= Sky Text =

British teletext service, 1985–2013

Sky Text was the digital teletext service operated by British Sky Broadcasting (BSkyB) in the United Kingdom and Ireland. It was available on Freeview Channel 206 and Sky. The text service ceased on 30 October 2013 and skyinteractive.com, skytext.sky.com are no longer available to view.

==History==
It was originally launched by Sky Channel in 1985.

In 1995, Sky Text was briefly renamed as Fastext. The Fastext brand was retained in the header row of the service even after the renaming to Sky Text.

A digital teletext counterpart with the same name launched in December 2000 on Sky Digital. It was initially only available in the sports channels and was also accessible to non-subscribers of such channels.

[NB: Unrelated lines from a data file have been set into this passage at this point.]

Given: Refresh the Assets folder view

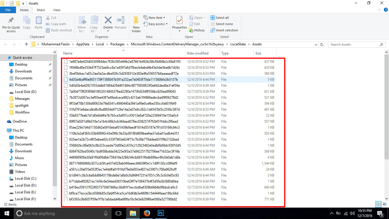Looking at the screenshot, I should (x=322, y=44).
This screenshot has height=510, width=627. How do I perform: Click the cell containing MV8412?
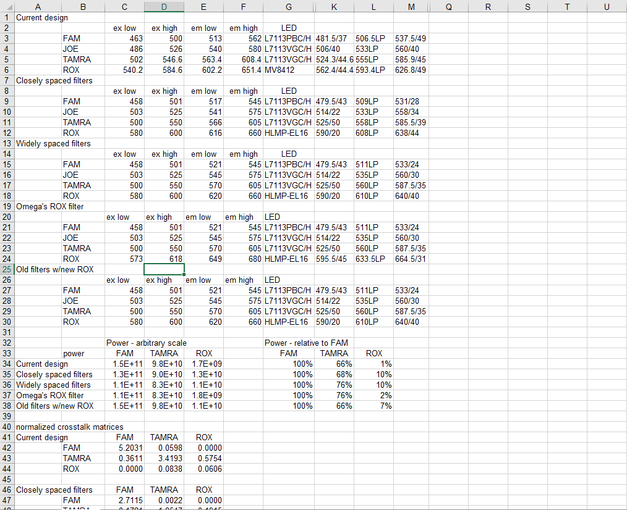click(x=279, y=70)
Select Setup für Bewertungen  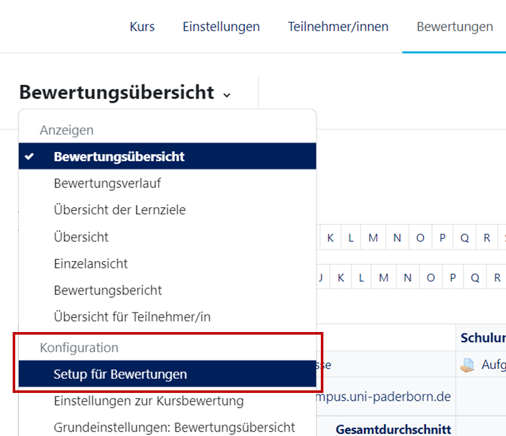pos(120,374)
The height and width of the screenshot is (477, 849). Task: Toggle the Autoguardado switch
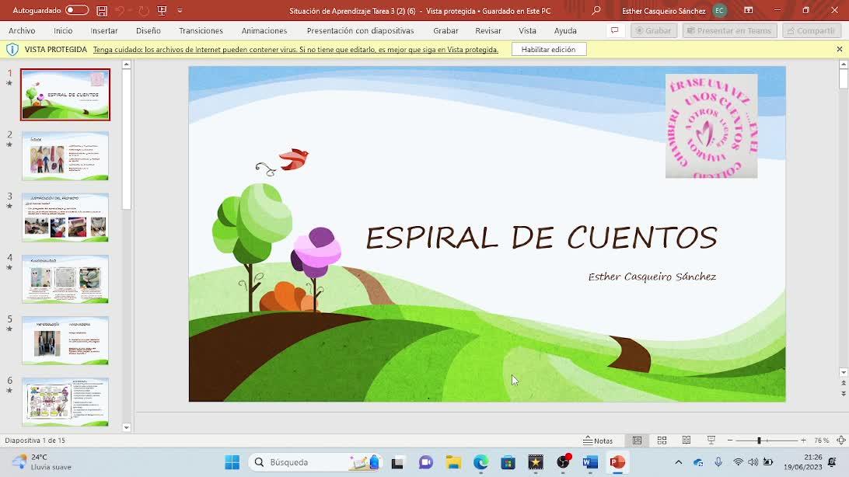coord(76,11)
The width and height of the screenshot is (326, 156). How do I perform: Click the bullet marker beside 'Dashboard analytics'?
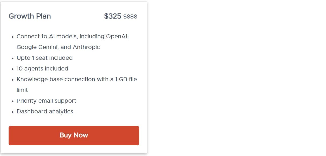(12, 112)
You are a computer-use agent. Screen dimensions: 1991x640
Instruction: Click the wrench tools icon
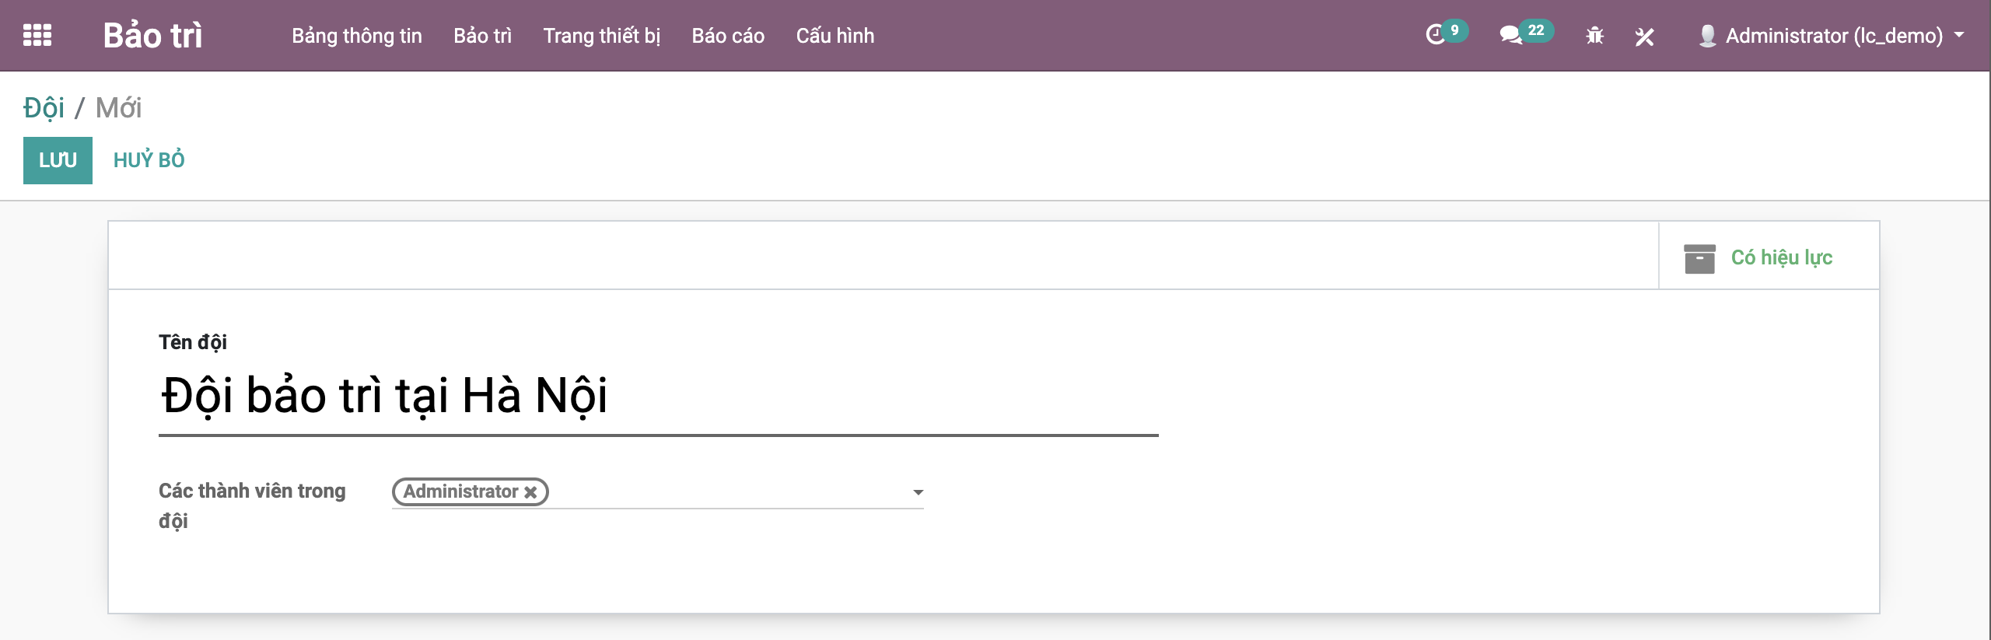pyautogui.click(x=1644, y=37)
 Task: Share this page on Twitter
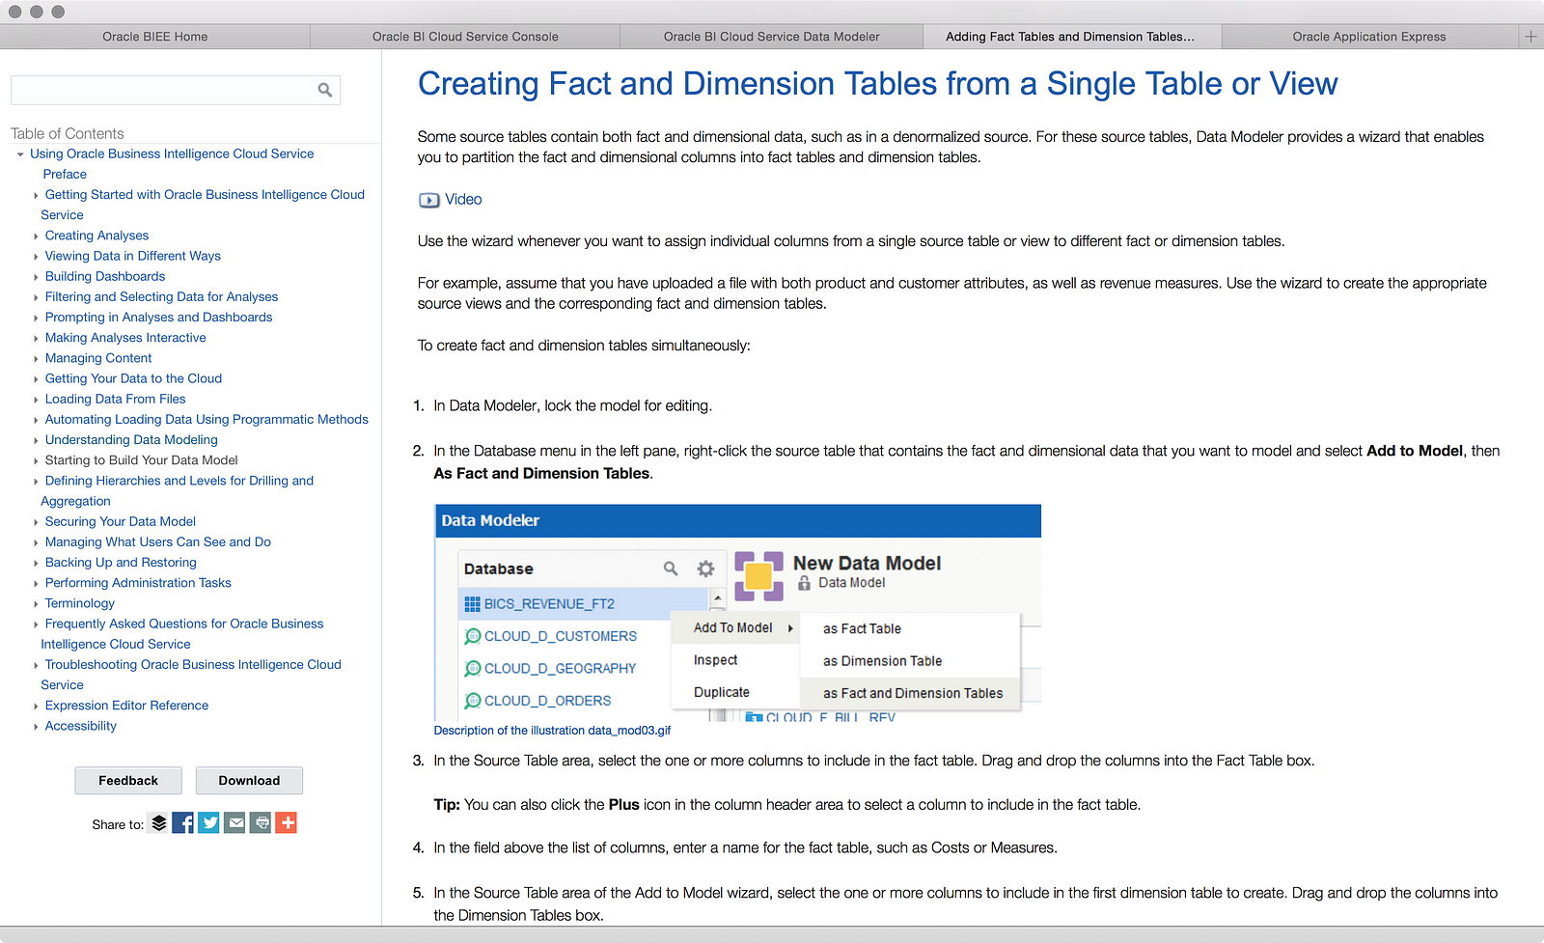point(208,823)
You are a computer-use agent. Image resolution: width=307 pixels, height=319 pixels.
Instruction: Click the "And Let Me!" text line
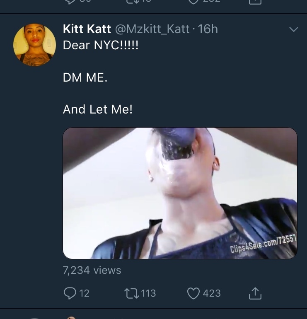(98, 109)
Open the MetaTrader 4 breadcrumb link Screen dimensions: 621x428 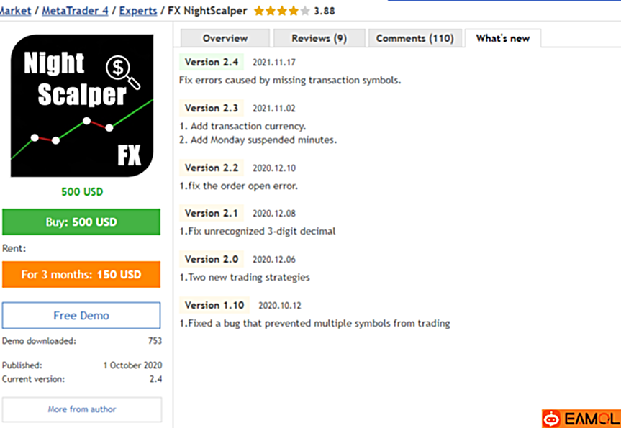(x=76, y=11)
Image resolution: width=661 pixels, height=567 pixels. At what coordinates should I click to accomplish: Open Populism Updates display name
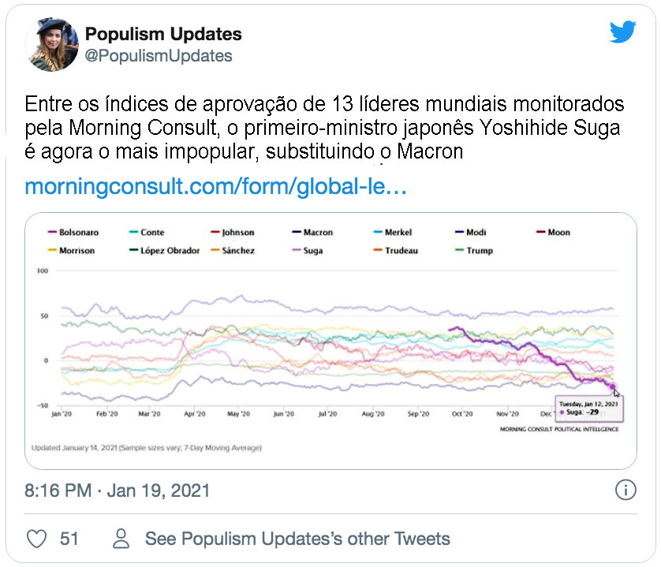(x=163, y=34)
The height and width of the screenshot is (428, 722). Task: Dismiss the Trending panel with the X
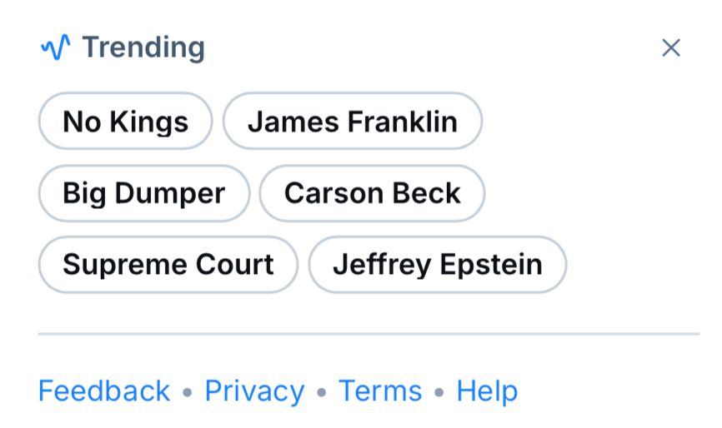click(x=670, y=48)
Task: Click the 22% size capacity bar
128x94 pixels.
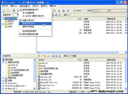Action: click(109, 11)
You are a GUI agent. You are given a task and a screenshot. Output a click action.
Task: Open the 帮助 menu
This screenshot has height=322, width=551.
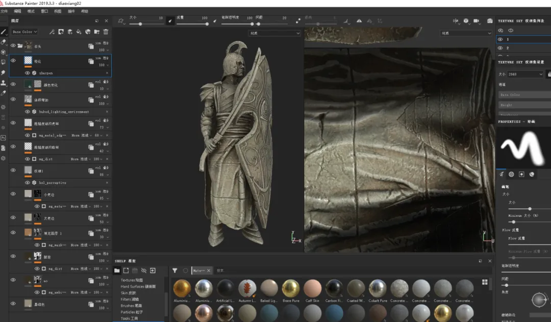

The teletext counterpart, along with its channel specific variations, ended its services in June 2001 along with Sky's shutdown of its analogue satellite broadcasts. The "one-version" service continued on Sky Digital until October 2001. Meanwhile, the service continued on cable, with its only contents being horse racing information and advertisements for bookmakers.

The digital text counterpart was relaunched in August 2002 with a new navigation system while its teletext counterpart lost its graphics and reduced the number of advertisements.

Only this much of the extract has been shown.